Murray of Ohio — August 1981 to December 1983
Bottema signed with Murray in August 1981 and stayed for the rest of his competitive career. In May 1982 he stepped into the road-team-manager role at Murray while continuing to race. He spent his last two racing years primarily in the 24" Cruiser class. His September 1982 Total BMX cover — wearing an ABC television camera-equipped helmet at the 1982 Murray World Cup I — came out of this stretch.
The off-track injury, March 1984
On March 16, 1984, traveling with the Murray Bicycle road racing team in Dallas, Texas, Bottema was abducted and stabbed multiple times during a robbery. He went through two surgeries and multiple blood transfusions in critical condition at Parkland Memorial Hospital. The press reported him virtually fully recovered by September.

WORK INSTRUCTIONS:
A. In the Bottema extract, condense the paragraph beginning "On March 16, 1984" into a bulleted list that keeps its main facts.
B. From the Bottema extract, return verbatim the stretch from "The off-track injury, March" through "recovered by September.".

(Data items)
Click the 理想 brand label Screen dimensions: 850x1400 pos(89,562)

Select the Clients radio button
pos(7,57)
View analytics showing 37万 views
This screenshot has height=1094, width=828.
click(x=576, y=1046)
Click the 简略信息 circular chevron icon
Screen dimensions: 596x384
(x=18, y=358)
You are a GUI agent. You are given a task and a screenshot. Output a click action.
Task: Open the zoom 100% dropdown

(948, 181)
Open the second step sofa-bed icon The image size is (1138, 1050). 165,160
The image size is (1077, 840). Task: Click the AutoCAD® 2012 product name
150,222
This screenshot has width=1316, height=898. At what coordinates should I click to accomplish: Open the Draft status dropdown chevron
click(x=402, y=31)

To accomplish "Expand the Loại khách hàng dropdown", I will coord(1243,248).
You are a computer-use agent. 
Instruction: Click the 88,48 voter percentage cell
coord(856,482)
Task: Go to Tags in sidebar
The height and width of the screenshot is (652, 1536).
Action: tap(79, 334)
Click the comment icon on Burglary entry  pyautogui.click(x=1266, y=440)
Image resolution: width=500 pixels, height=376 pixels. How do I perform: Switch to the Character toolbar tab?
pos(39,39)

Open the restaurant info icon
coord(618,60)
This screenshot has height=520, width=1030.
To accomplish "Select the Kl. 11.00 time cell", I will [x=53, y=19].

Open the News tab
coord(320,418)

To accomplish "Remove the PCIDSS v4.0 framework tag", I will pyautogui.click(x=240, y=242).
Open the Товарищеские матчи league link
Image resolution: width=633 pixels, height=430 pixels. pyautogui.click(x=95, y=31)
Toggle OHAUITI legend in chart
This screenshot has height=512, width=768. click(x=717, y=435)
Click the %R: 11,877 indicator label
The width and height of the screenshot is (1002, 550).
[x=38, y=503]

RESPONSES TO THE TASKS:
A.
- March 16, 1984: while traveling with the Murray Bicycle road racing team in Dallas, Texas, Bottema was abducted and stabbed multiple times during a robbery.
- He was in critical condition at Parkland Memorial Hospital and underwent two surgeries and multiple blood transfusions.
- By September, the press reported him virtually fully recovered.

B.
The off-track injury, March 1984
On March 16, 1984, traveling with the Murray Bicycle road racing team in Dallas, Texas, Bottema was abducted and stabbed multiple times during a robbery. He went through two surgeries and multiple blood transfusions in critical condition at Parkland Memorial Hospital. The press reported him virtually fully recovered by September.